Addendum 3: Pistorius was acquitted of murder but convicted of manslaughter. A reasonable verdict under the circumstances. However the judge made comments which go to the effectiveness of Nel’s cross examination. The judge heavily criticized Pistorius as a “very poor witness” who was evasive in his testimony during the trial. He “failed to listen carefully to questions put to him, giving the impression that he was more worried about the impact his answers might cause,” the judge ruled. When contradictions were pointed out to him “he often blamed his legal team.” “Pistorius was initially composed, but lost composure under cross-examination. Often a question requiring a straightforward answer turned into a point of debate about what another witness said or did. He often blamed his legal team for the oversight.” In many legal circles while Nel has been criticized for being heavy-handed and brutally argumentative it seems his tactics were effective. At least under South African law. In the US in front of a judge and jury I doubt it.

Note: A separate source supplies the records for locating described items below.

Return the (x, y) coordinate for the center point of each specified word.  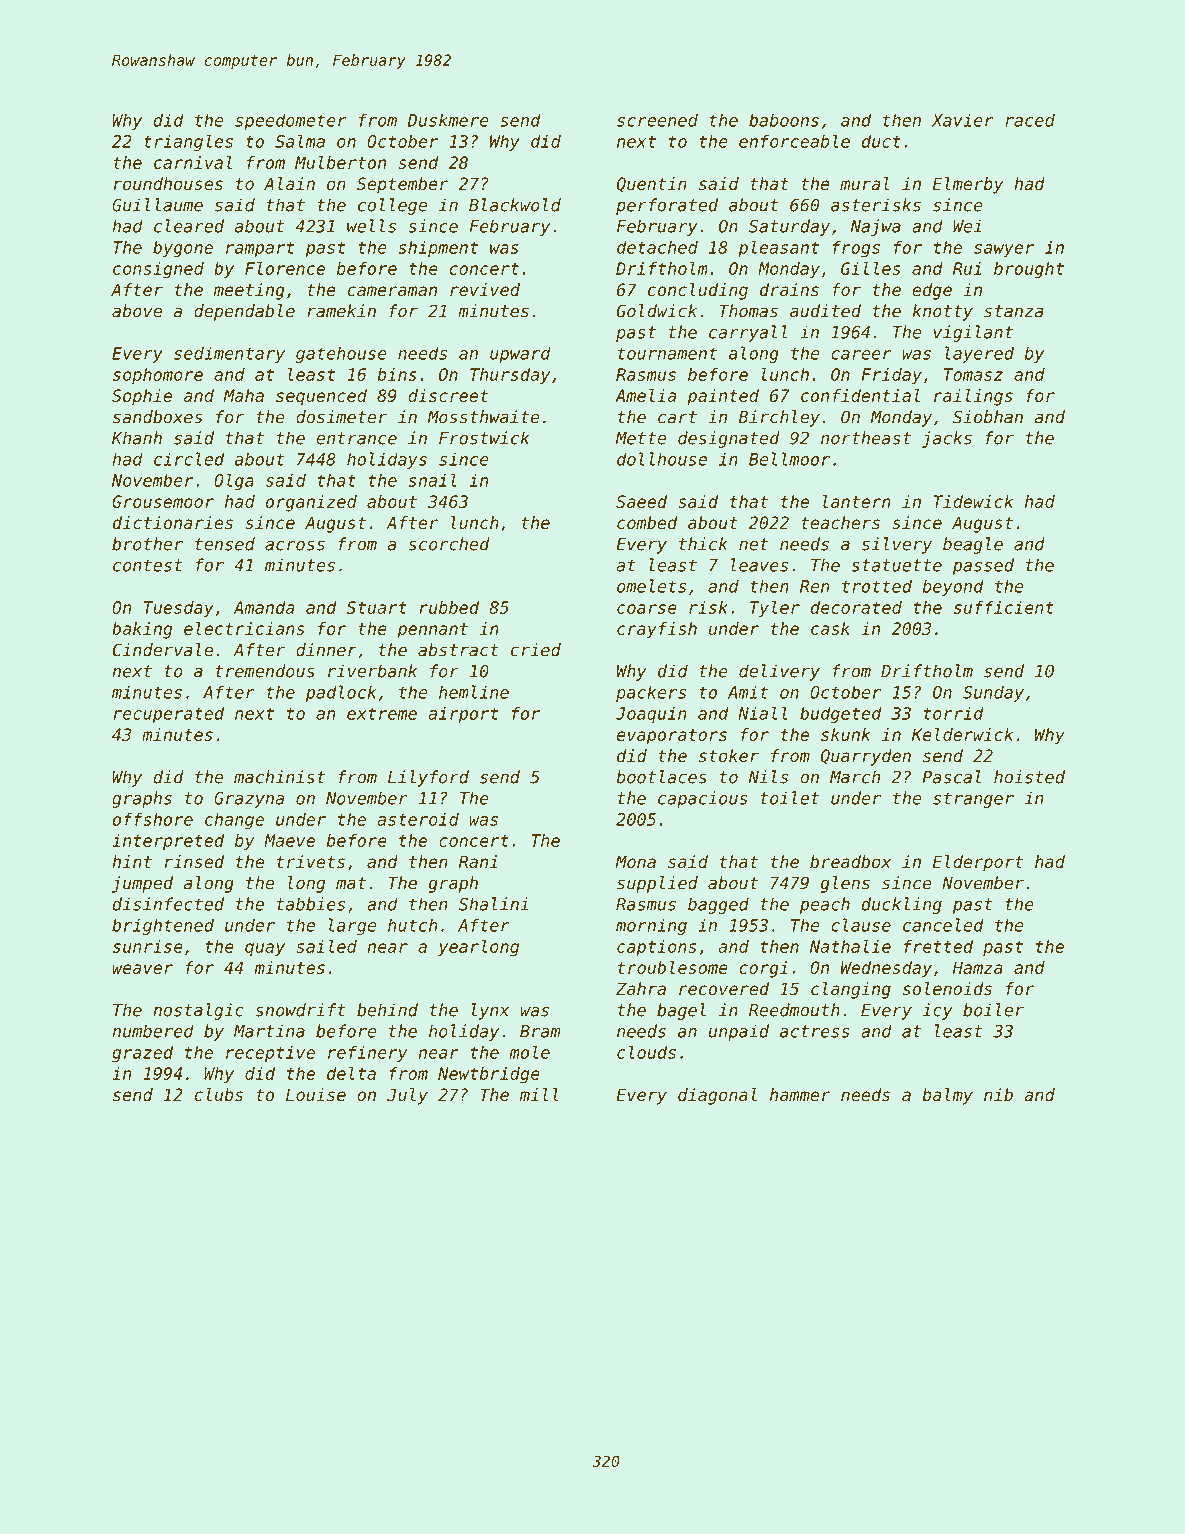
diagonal (717, 1096)
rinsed (194, 862)
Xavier (962, 120)
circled (189, 459)
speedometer (290, 121)
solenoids (947, 989)
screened (657, 120)
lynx (490, 1011)
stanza (1014, 311)
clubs (219, 1095)
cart (677, 417)
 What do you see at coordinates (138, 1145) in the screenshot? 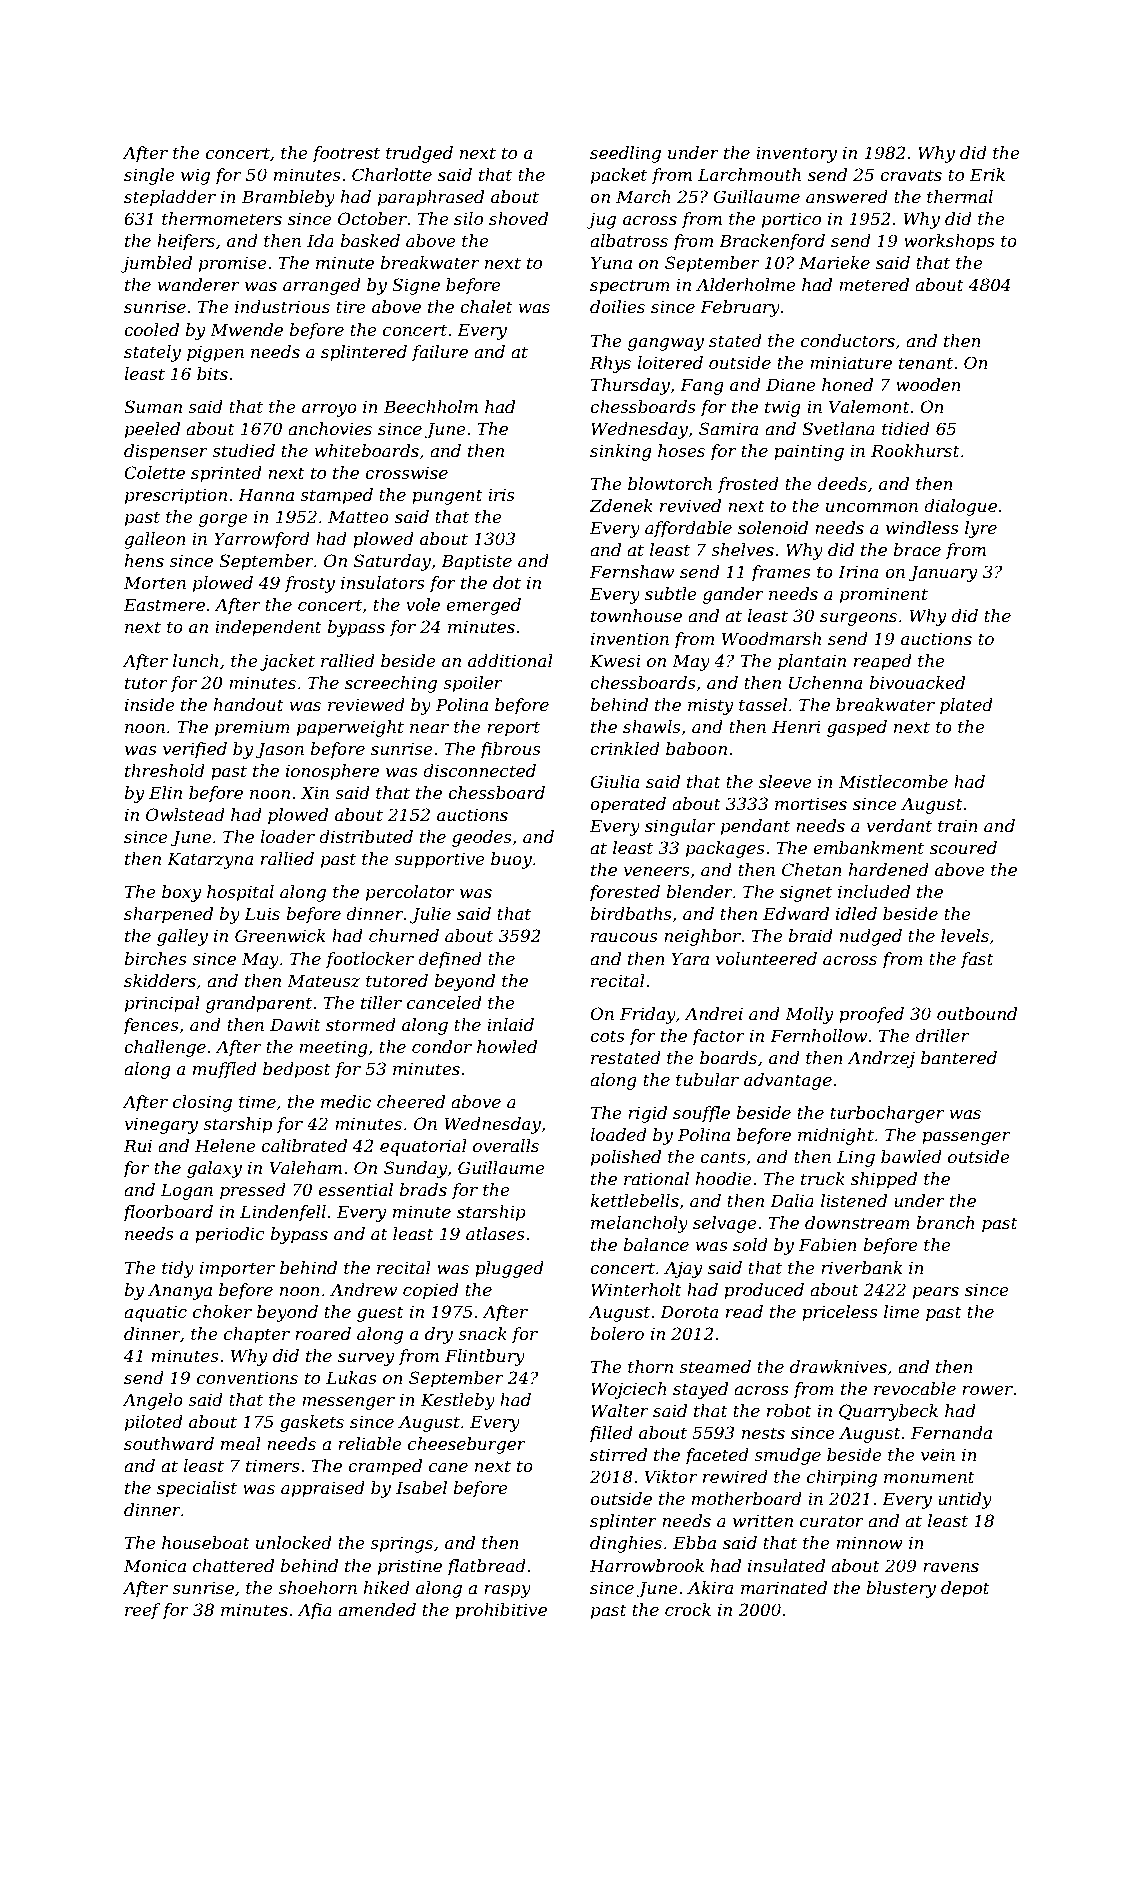
I see `Rui` at bounding box center [138, 1145].
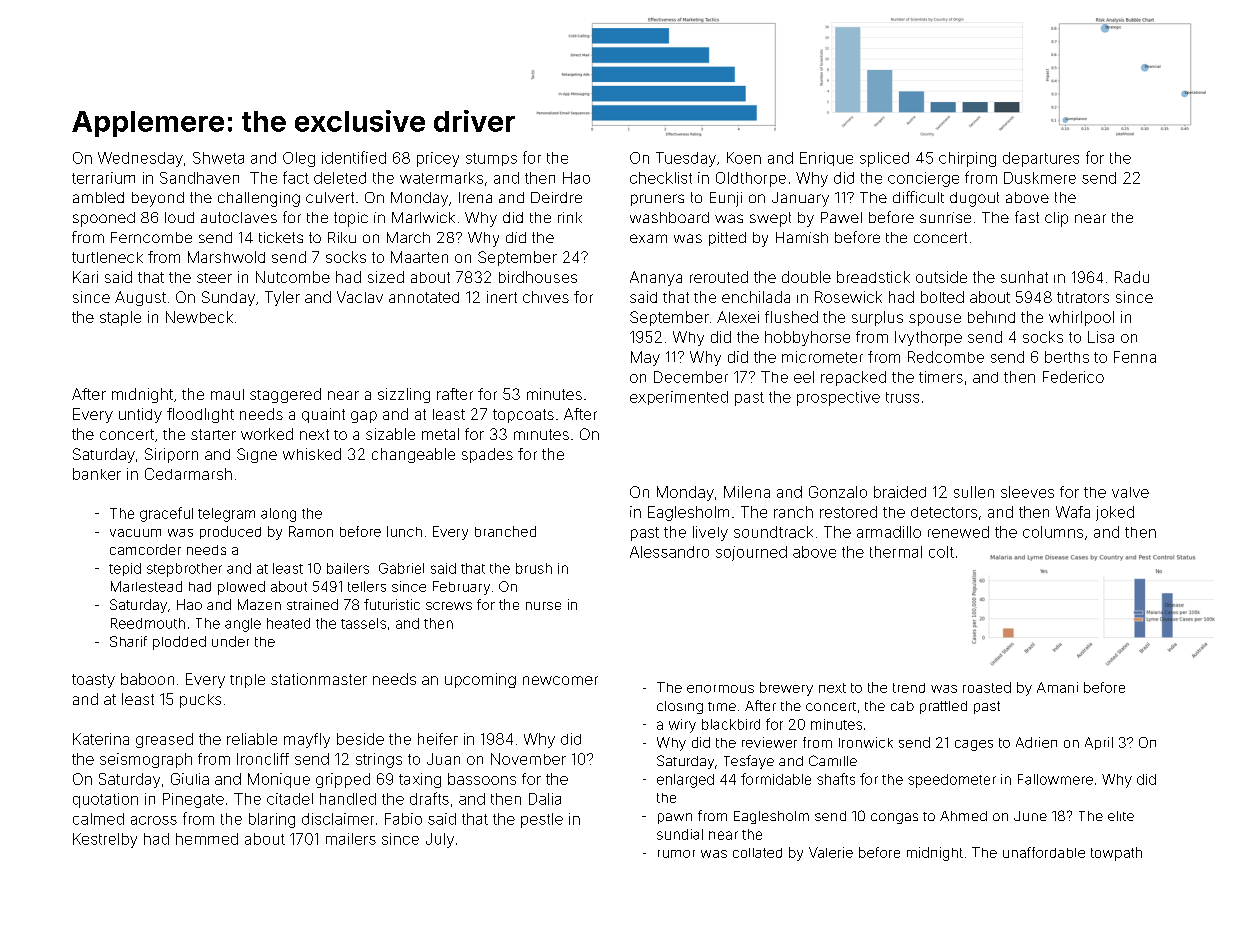 The width and height of the screenshot is (1233, 952). I want to click on pawn, so click(675, 818).
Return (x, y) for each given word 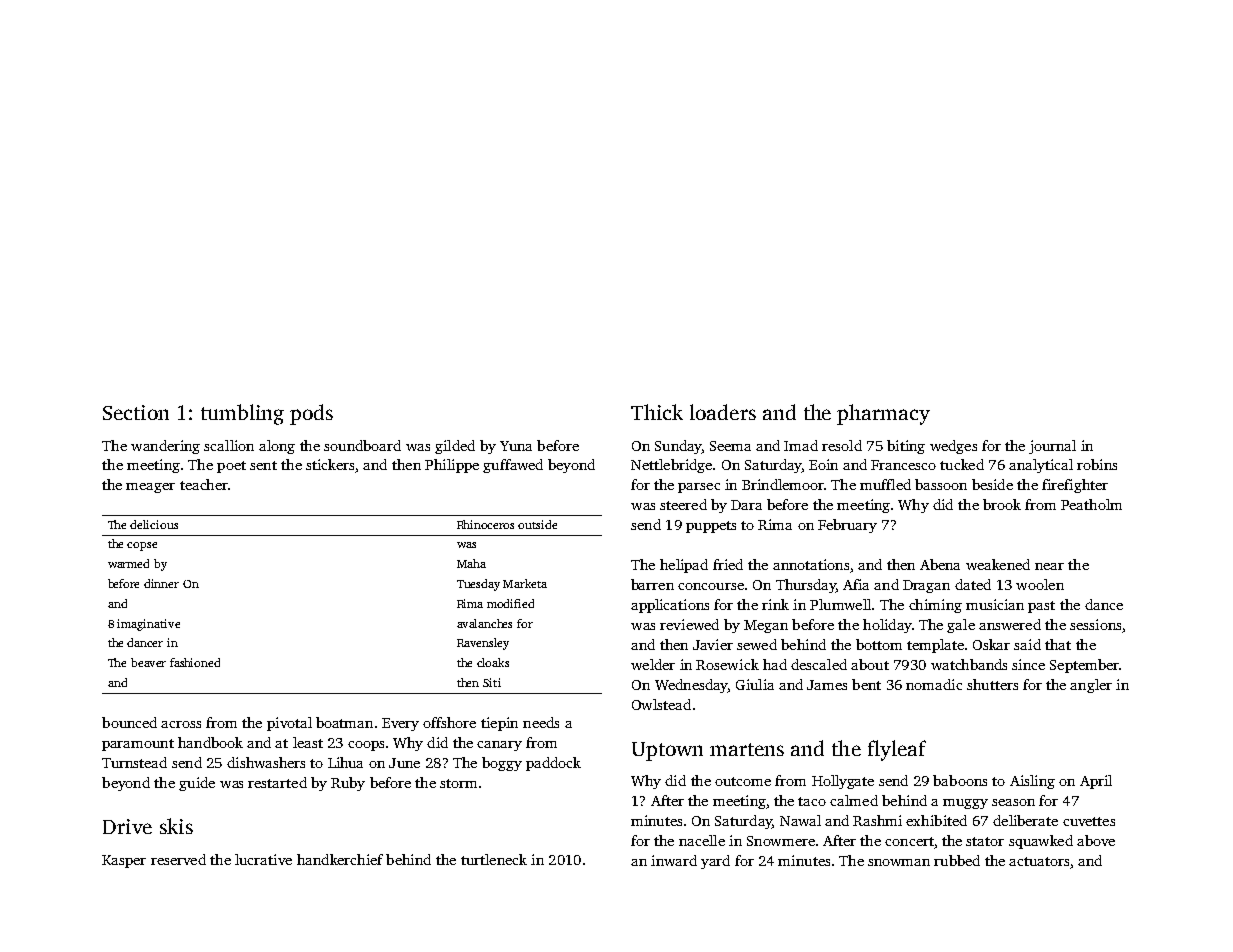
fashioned (195, 662)
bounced (129, 722)
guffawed (513, 466)
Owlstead (661, 704)
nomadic (934, 684)
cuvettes (1089, 821)
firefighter (1075, 486)
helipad (684, 566)
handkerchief (340, 859)
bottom (879, 644)
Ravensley (483, 644)
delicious (154, 524)
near (1049, 566)
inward (674, 860)
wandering (165, 447)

Addendum 4: 9/18/15 – Oscar Pistorius has served 10 months of his prison sentence and he is now eligible for parole. Pistorius is ‘frail, gaunt and broken.’ His friend Mike Azzie, who has known Pistorius since he was a boy, said he was ‘living a nightmare’ in prison. ‘He was very frail. He was far more subdued, very quiet and humble.’ Mr Azzie described him as ‘broken, scared and living a nightmare.’ He added: ‘It was a very emotional experience for me. I was emotionally disturbed. When I walked out my wife and I looked at each other and burst out crying’.


Addendum 5:

A South African appeals court on December 2, 2015 convicted Pistorius of murder, overturning a lower court’s conviction on the lesser charge of manslaughter. Justice Lorimer Eric Leach of the Supreme Court of Appeal delivered the ruling by the five-judge appeals court in Bloemfontein and directed the trial court, the North Gauteng High Court, to impose sentence. Leach said regardless of who might have been behind the door, Pistorius should have known someone could be killed if he fired. The identity of his victim is irrelevant to his guilt,” the judge said. Under the concept of “dolus eventualis” in South African law, a person can be convicted of murder if they foresaw the possibility of someone dying through their actions and went ahead anyway. “I have no doubt that, in firing the fatal shots, the accused must have foreseen, and therefore did foresee, that whoever was behind the toilet door might die, but reconciled himself to that event occurring and gambled with that person’s life,” Judge Leach said. “This constituted dolus eventualis on his part, and the identity of his victim is irrelevant to his guilt.”

“As a result of the error of laws referred to and on a proper appraisal of the facts, he ought to have been convicted not of culpable homicide on that count but of murder,” Judge Eric Leach said.